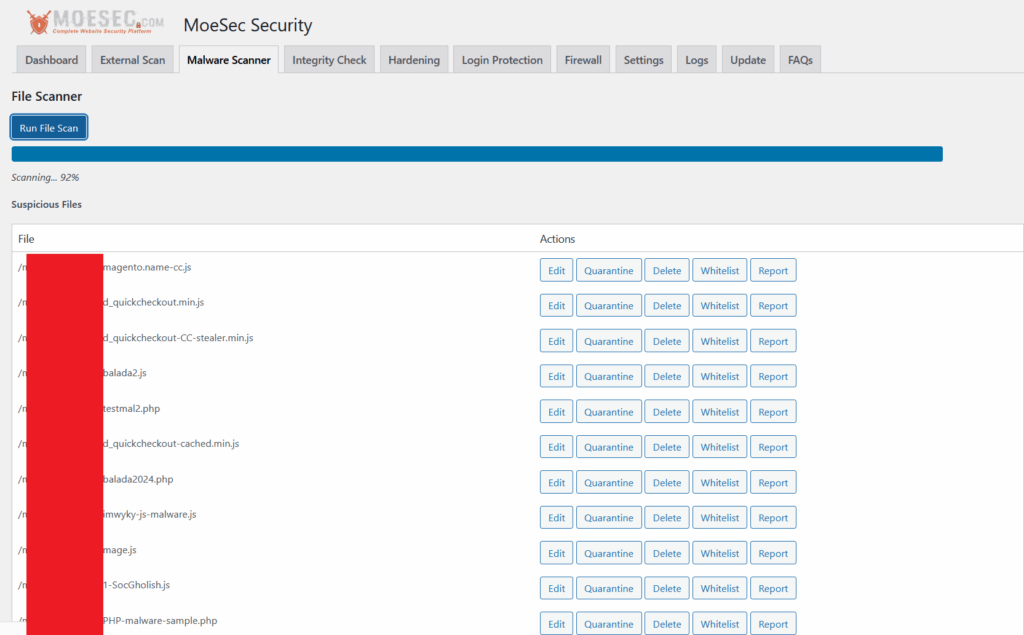Quarantine the imwyky-js-malware.js file
The image size is (1024, 635).
tap(609, 517)
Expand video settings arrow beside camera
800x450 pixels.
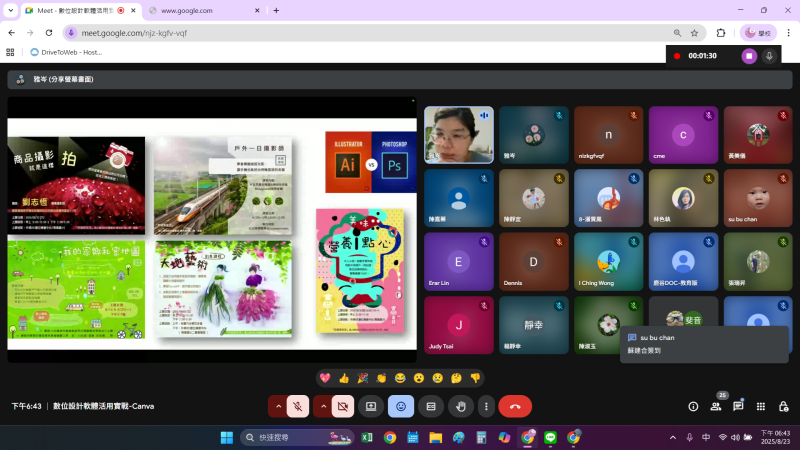click(x=322, y=406)
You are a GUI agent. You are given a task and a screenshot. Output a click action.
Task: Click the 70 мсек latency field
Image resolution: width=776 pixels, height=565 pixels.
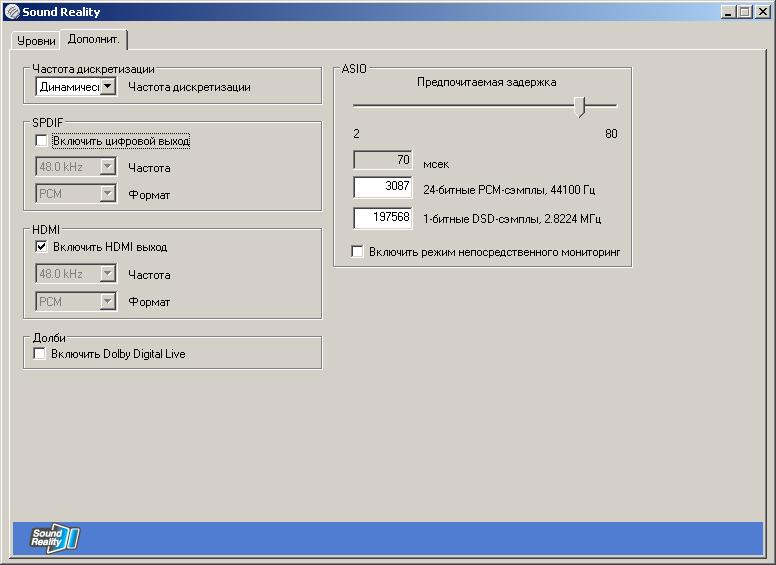(383, 160)
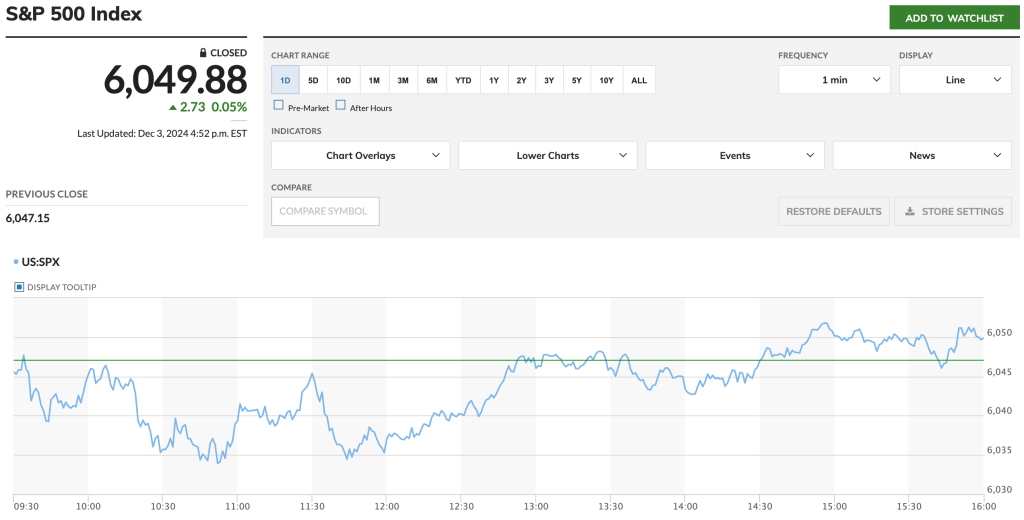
============================================================
__YOUR OBJECTIVE__
Starting at the line that contains "Task: Click the 70 мсек latency field", output every line through the end of the data, both ends included, and nothing else; pictures stay out.

__TASK ANSWER__
Task: Click the 70 мсек latency field
Image resolution: width=776 pixels, height=565 pixels.
(383, 160)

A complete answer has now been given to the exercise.